§ **INSTRUCTIONS FOR THE TASK**
While reading through the material below, copy each line that holds the word "افزایش".

── MATERIAL SHOWN ──

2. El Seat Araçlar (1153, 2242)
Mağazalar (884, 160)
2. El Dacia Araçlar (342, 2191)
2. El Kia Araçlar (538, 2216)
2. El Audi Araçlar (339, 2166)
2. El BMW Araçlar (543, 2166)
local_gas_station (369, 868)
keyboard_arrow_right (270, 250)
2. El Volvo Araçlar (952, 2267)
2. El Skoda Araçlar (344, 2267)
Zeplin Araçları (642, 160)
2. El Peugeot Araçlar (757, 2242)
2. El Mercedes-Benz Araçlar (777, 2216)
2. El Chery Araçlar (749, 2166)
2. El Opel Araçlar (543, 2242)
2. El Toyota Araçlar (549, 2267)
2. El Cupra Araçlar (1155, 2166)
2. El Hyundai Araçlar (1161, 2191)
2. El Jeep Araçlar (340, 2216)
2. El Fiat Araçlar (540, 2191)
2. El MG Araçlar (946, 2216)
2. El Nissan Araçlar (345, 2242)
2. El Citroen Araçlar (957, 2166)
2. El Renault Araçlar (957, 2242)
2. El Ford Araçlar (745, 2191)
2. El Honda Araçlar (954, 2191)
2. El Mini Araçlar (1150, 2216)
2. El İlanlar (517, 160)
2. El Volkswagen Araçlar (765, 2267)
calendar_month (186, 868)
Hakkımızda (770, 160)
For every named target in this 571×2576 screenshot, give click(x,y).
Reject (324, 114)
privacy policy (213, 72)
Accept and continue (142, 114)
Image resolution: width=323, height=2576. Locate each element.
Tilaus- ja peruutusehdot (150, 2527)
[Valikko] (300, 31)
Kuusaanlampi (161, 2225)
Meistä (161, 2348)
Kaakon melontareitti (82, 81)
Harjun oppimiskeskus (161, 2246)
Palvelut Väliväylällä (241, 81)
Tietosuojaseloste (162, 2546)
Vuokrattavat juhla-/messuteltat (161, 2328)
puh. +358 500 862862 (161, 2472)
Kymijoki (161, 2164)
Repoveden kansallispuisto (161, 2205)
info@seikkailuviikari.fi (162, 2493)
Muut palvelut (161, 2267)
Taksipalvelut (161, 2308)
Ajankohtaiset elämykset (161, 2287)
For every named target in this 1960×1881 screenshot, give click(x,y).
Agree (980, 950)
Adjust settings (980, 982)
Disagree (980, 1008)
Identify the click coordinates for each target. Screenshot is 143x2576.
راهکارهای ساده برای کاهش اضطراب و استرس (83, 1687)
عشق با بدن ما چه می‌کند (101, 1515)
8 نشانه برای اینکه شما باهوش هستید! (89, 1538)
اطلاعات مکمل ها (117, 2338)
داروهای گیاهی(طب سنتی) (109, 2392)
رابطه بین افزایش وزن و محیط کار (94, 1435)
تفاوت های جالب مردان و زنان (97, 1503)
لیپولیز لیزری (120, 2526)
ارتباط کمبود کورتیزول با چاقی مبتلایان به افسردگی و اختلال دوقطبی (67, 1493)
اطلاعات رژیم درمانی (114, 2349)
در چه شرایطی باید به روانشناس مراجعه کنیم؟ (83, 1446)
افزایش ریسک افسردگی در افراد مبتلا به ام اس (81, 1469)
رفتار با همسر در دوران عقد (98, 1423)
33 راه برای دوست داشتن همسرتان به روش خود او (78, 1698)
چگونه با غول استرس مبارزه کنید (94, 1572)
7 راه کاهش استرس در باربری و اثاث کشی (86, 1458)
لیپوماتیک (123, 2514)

───

§ **OUTPUT FOR THIS EXERCISE**
رابطه بین افزایش وزن و محیط کار (94, 1435)
افزایش ریسک افسردگی در افراد مبتلا به ام اس (81, 1469)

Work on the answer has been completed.